[DO THIS]
Can you rewrite the rows below as a JSON list of strings, one string per line, skipping blank lines and leaving out the pictures?

-- START --

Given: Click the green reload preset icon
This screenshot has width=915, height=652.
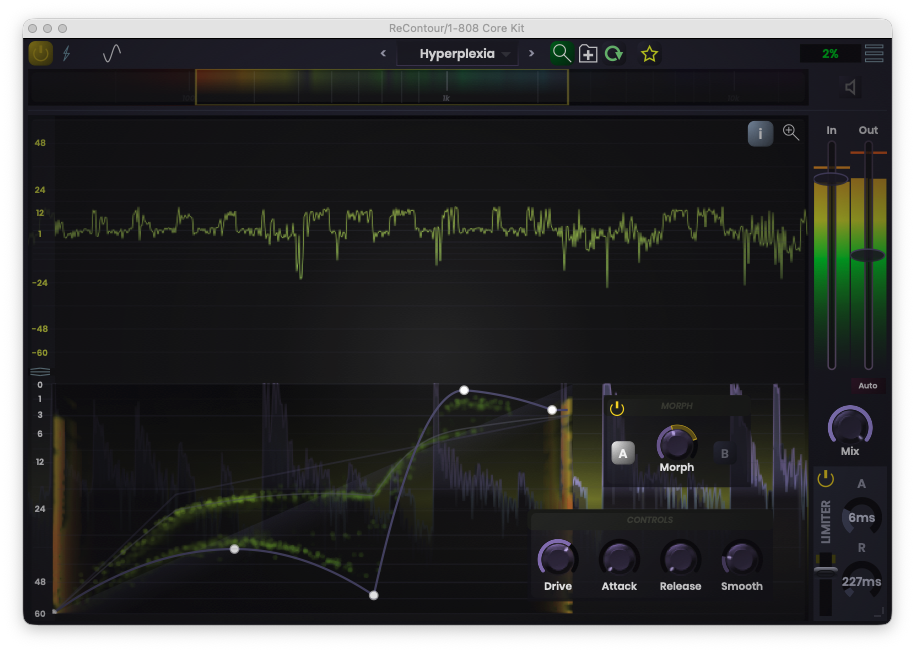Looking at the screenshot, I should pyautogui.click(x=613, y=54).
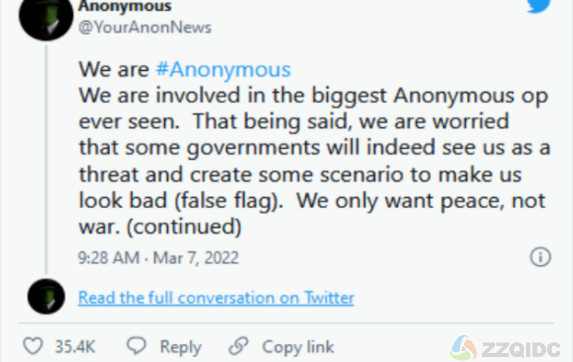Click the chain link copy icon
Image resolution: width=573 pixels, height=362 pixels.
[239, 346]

-- END --

[COMPLETED TASK]
[
  "Given: Click the green reload preset icon",
  "This screenshot has width=915, height=652.",
  "Looking at the screenshot, I should pyautogui.click(x=613, y=54).",
  "Click the chain link copy icon",
  "Image resolution: width=573 pixels, height=362 pixels.",
  "[239, 346]"
]